Central Bank of South Sudan introduces 1,000-pound note
- Published: Feb 21, 2021, 8 AM
The Central Bank of South Sudan in Africa’s newest nation, which seceded from Sudan on July 9, 2011, introduced a new bank note of 1,000 South Sudanese pounds, worth $7.68 in U.S. funds, on Feb. 4.
The new denomination joins the already circulating 1-, 5-, 10-, 20-, 25-, 50-, 100-and 500-pound notes. The move, said Dier Tong Ngor, governor of the Central Bank of South Sudan, was in response to high inflation and the perpetual depreciation of the currency.
The country has also been impacted by its dependence on oil revenue for 98 percent of its budget. Production, however, due to civil conflict that broke out in December 2013, has decreased substantially since most oil fields in the country’s northern region had to shut down.
The note is red.
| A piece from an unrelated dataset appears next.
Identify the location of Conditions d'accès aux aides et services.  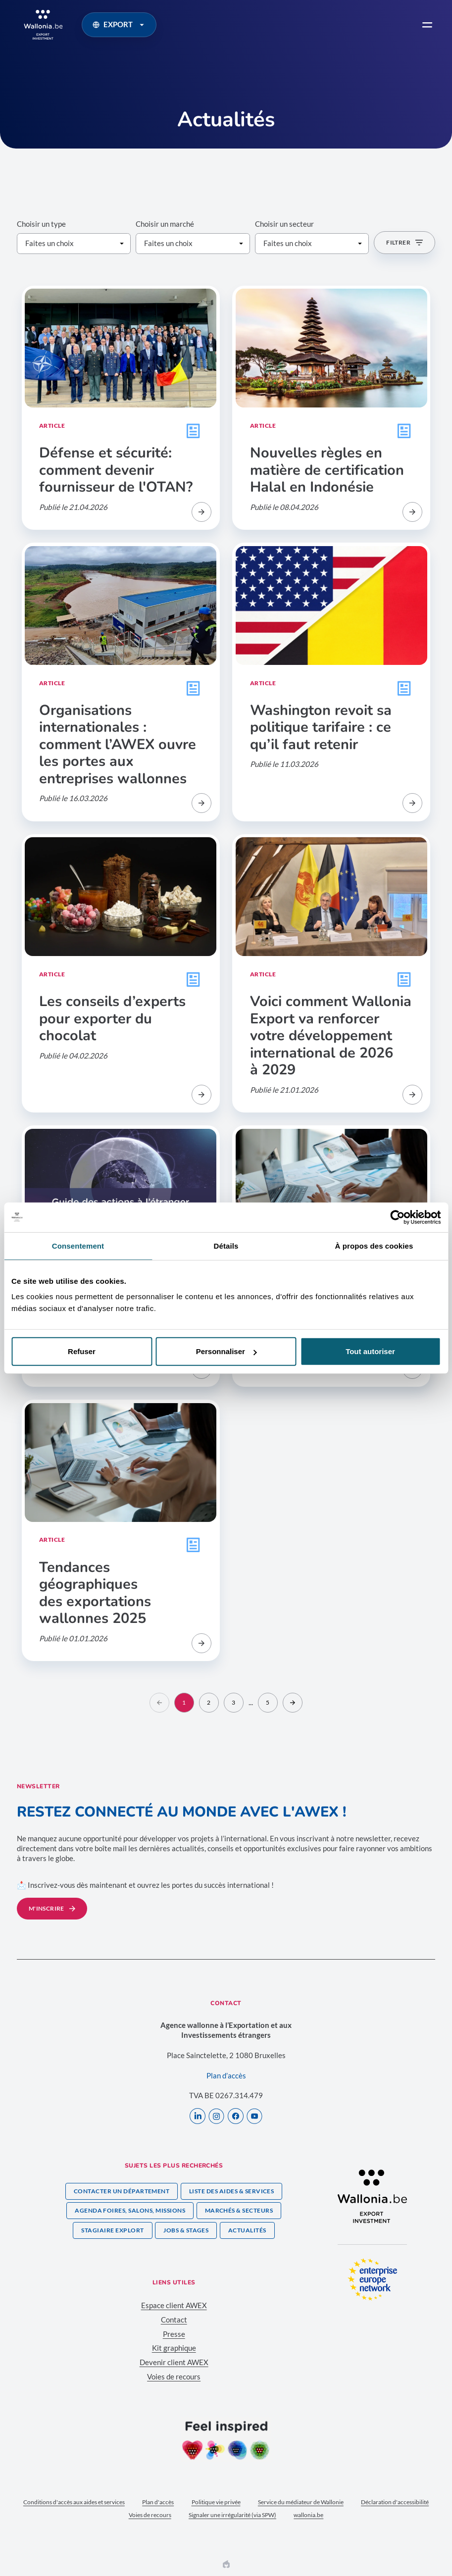
(74, 2502).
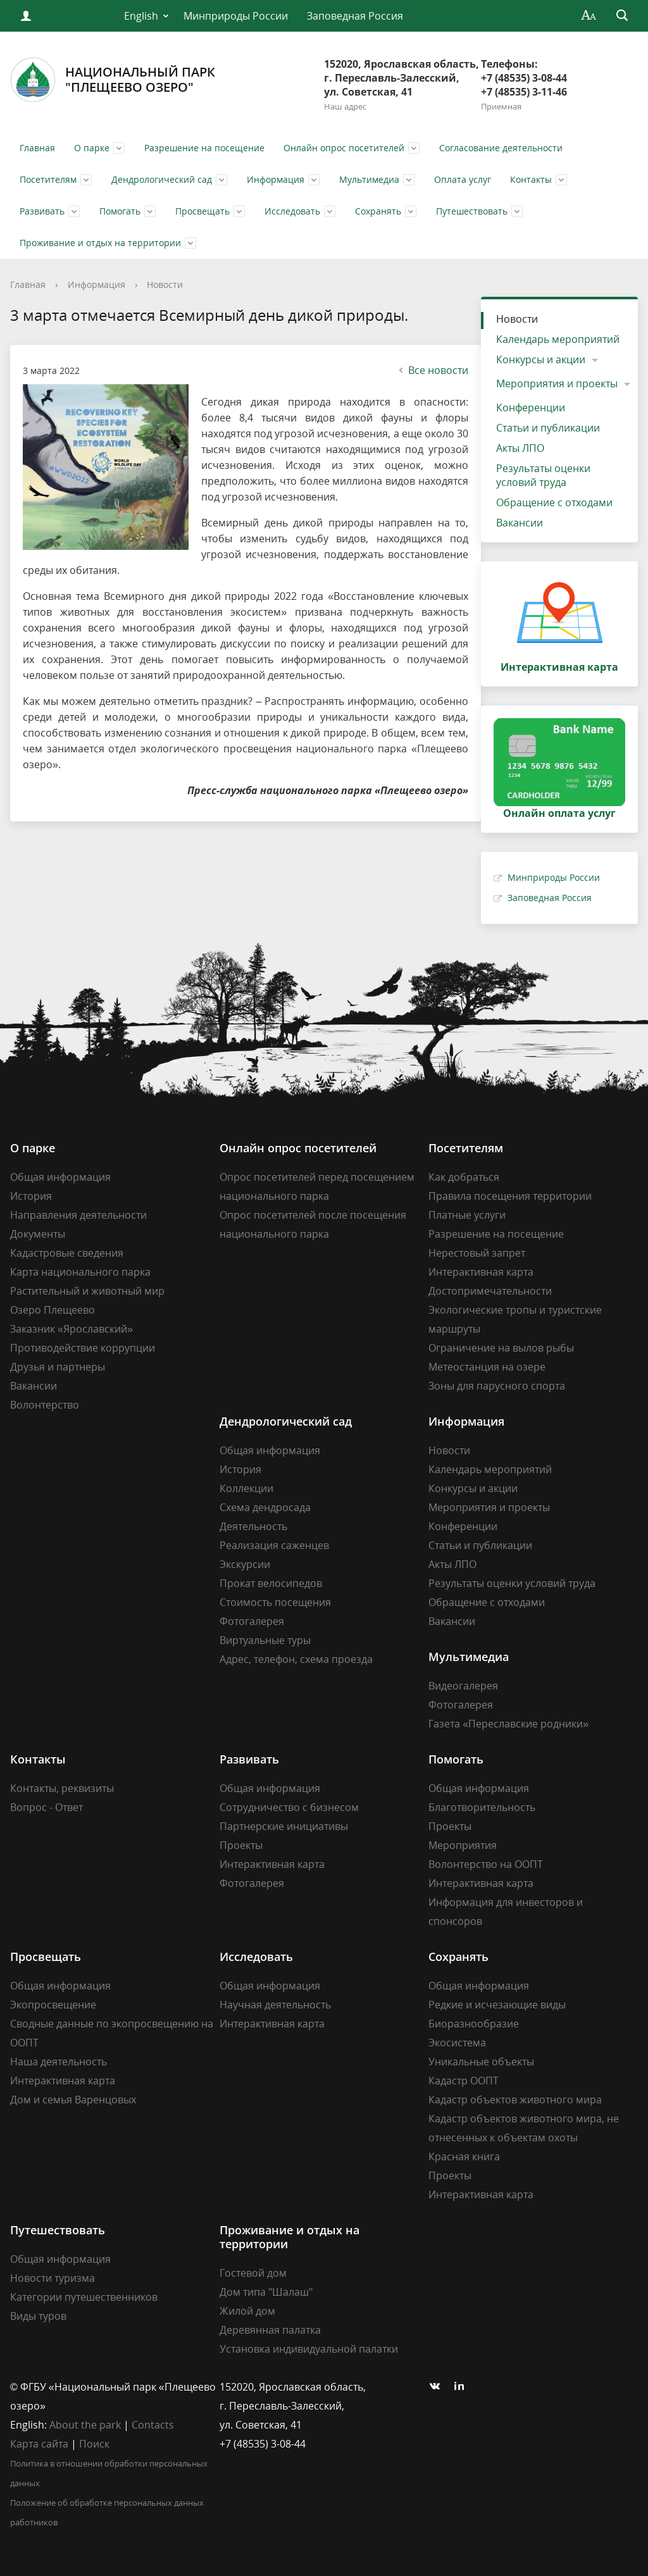  Describe the element at coordinates (236, 16) in the screenshot. I see `Минприроды России` at that location.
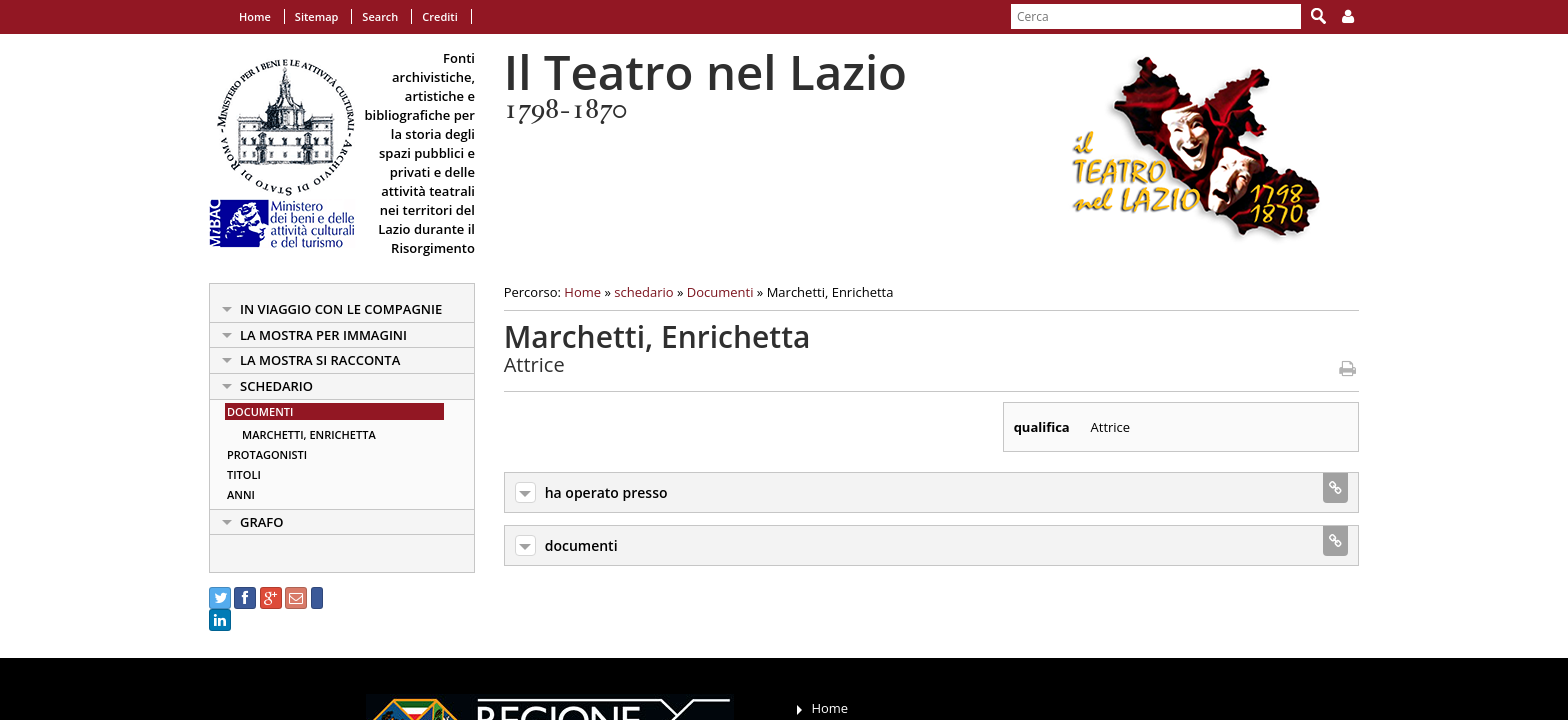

On its face is Dr. John Garang de Mabiis (June 23, 1945, to July 30, 2005), as is common to all denominations. He was a Sudanese politician and revolutionary leader. According to Wikipedia, from 1983 to 2005, he led the Sudan People’s Liberation Army during the Second Sudanese Civil War. After a peace agreement he served as first vice president of Sudan for three weeks, until his death in a helicopter crash. He was a developmental economist and a major influence on the movement that led to the foundation of South Sudan.
The back of the bank note shows a pair of ostriches.